■ Page excerpt ■
## Start
In a capitalist society, those who perform services for free are either martyrs, deceived , or fools. Marriage, the way it is idealized today, confounds all three. The woman is expected not only to perform her jobs of nurturance and support for the husband and family, but she is expected to provide that “little extra” in the way of income from a second job to make ends meet. Her normal “work load” is a full time housewife job and a job on the side to produce extra income. For the full time housewife job, she is paid nothing. The money she earns at the second job is appropriated by the family. Of course, everyone loves and appreciates her until the kids are grown and the husband decides that he wants to feel young again. He divorces her, marries his secretary who is 25 years younger, and leaves his wife to fetch for herself.

For contemporary feminists, then, marriage is an institution which enslaves women. Women are economic servants of men who dominate through an intricate system of religious, social and political mores. (The following arguments are quick summaries or paraphrased versions of Sandra Bartky (See “Psychological Oppression” in Philosophy and Women, edited by Sharon Bishop and Majorie Weinzweig (Belmont, Cal.: Wadsworth Publishing Co., Inc. 1979) and Shulamith Firestone (See The Dialectic of Sex, William Morrow & Co., Inc. 1970). Their articles on this subject are highly recommended.

Let’s take a look at a few of their critiques of the sexual mores of our culture. Society condones or promotes the following conditions of behavior for women. Why? Because they are tactics used by men to enslave women. The tactics are so insidious that women are often not even aware of the manipulation. Bartky and Firestone critique those mores.

1. Women are naturally ugly. The fashion world of today is vigorous and amazing. There is glamour, romance, endeavor and big business imbedded in it. Everyone waits for a look at the latest (season’s) fashions. The models parade the new looks across the catwalks to the blaring music and the oohs and ahhs of the watching crowds. The astounding beauty of women is made clear to the world.

But, wait. Is it? What beauty are we talking about?

Women wear make-up and fashion clothes. Why? Because they think that they ought to. Why? Because they think that they are not beautiful without the fashion and make-up. What!?? The message of the fashion artists and make-up producers is clear; women in their natural state are not beautiful. That is, beautiful enough in the eyes of the beholder --who is a man. The models portrayed in the magazines are all creatures of impossible diets, physical attributes which photograph well but are out of the ordinary and photographic darkroom techniques. No woman can look like all the models parading down the causeway, yet they are encouraged to do just that by buying the different clothing and make-up and “refurbishing” themselves each day into a “new woman.” Again, why? To keep the continued interest of men, who always have a wandering eye for the “new look.”
## End
■ Given records ■
## Start
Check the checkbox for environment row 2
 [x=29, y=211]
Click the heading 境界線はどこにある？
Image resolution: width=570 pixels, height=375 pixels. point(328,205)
## End
## Start
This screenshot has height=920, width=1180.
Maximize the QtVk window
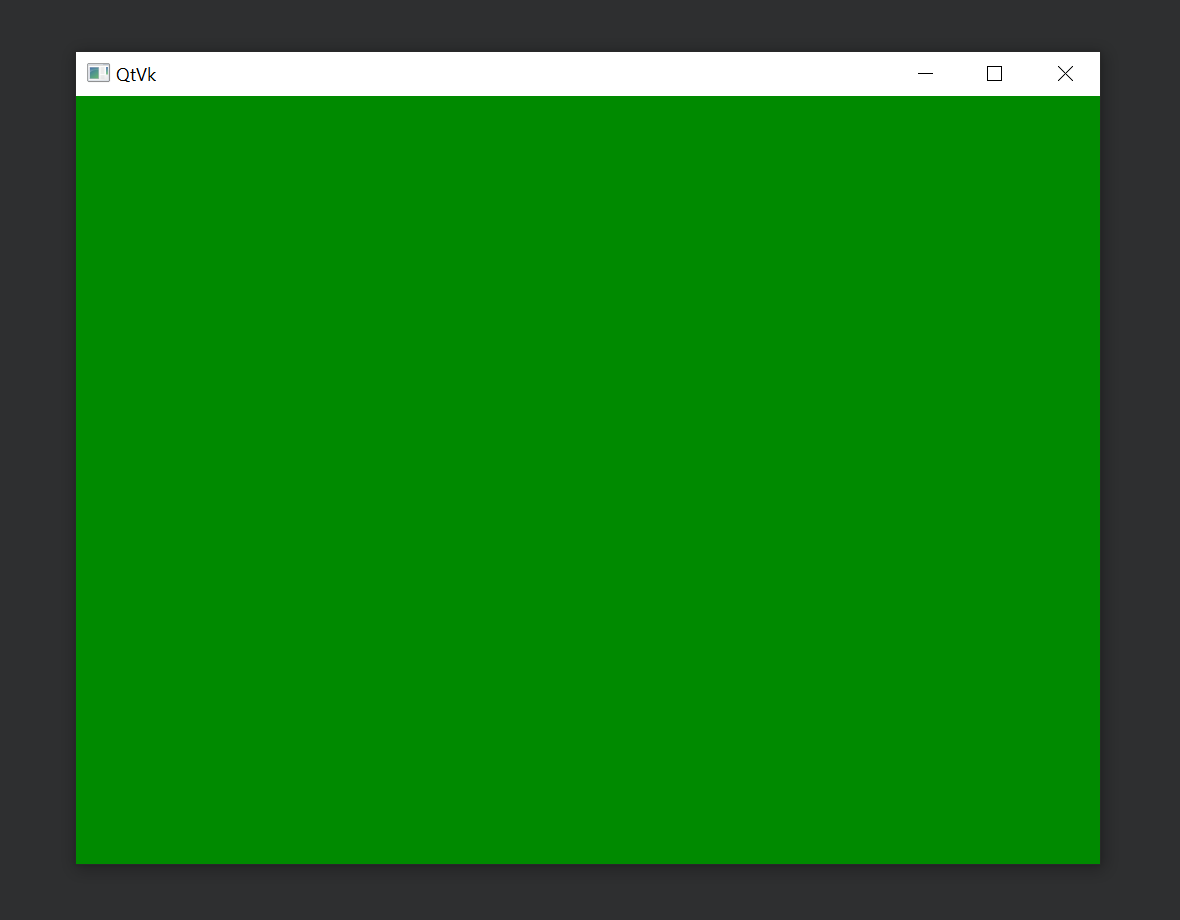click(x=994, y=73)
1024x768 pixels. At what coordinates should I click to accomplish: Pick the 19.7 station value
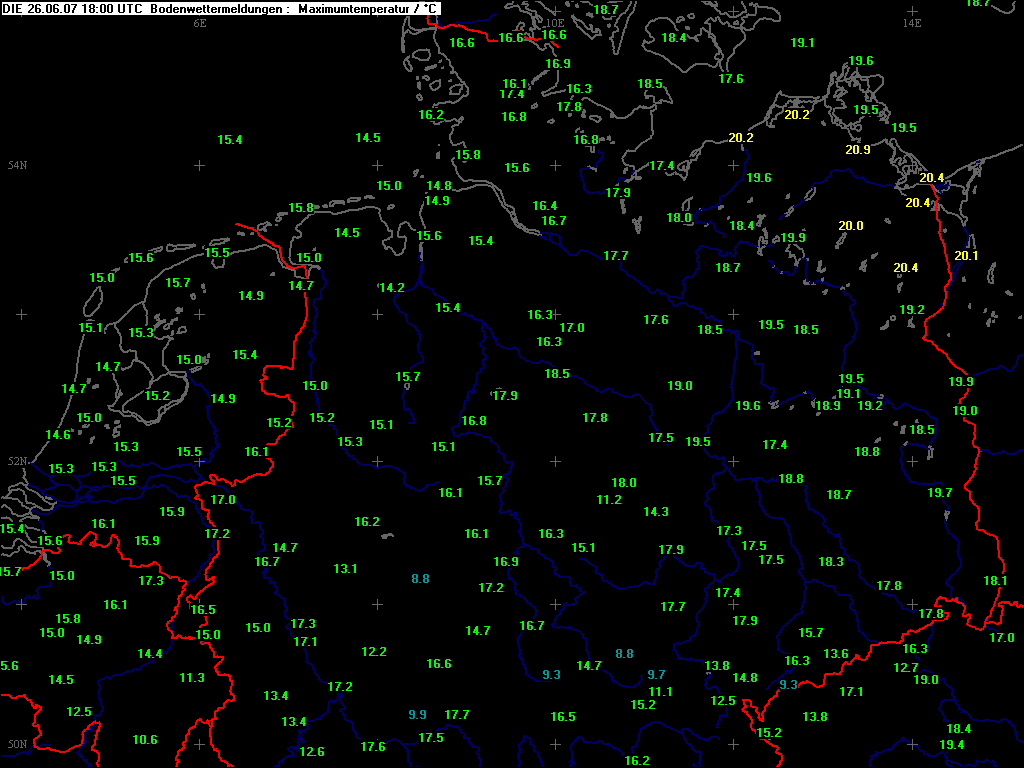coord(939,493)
## End
## Start
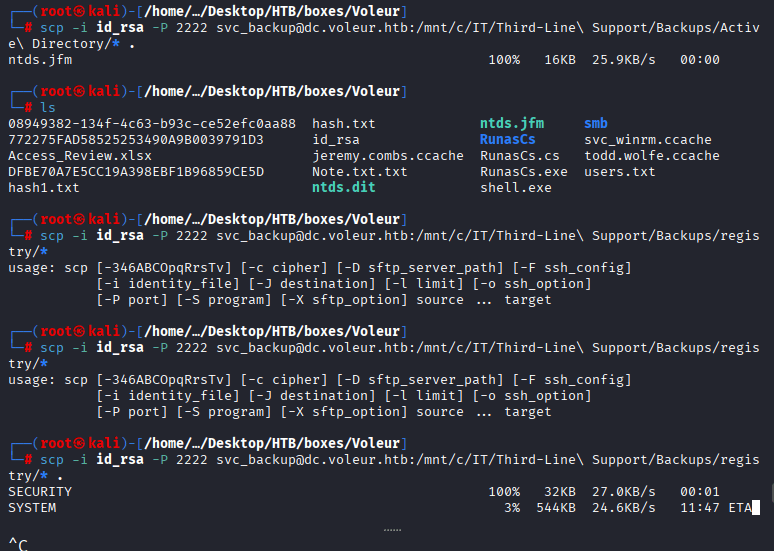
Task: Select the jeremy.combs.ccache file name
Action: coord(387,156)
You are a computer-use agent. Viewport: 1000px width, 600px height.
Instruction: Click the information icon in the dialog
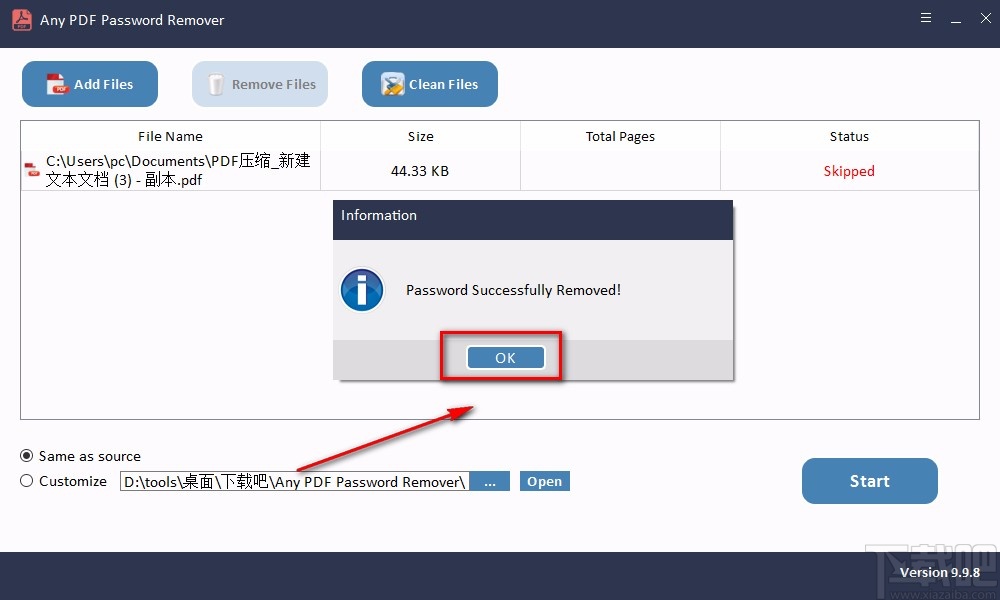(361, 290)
## End
■ What you need to do ■
In the passage on feminism and marriage, how much is a woman paid for her full time housewife job? The data is separate from the passage on feminism and marriage.

■ Task result ■
She is paid nothing.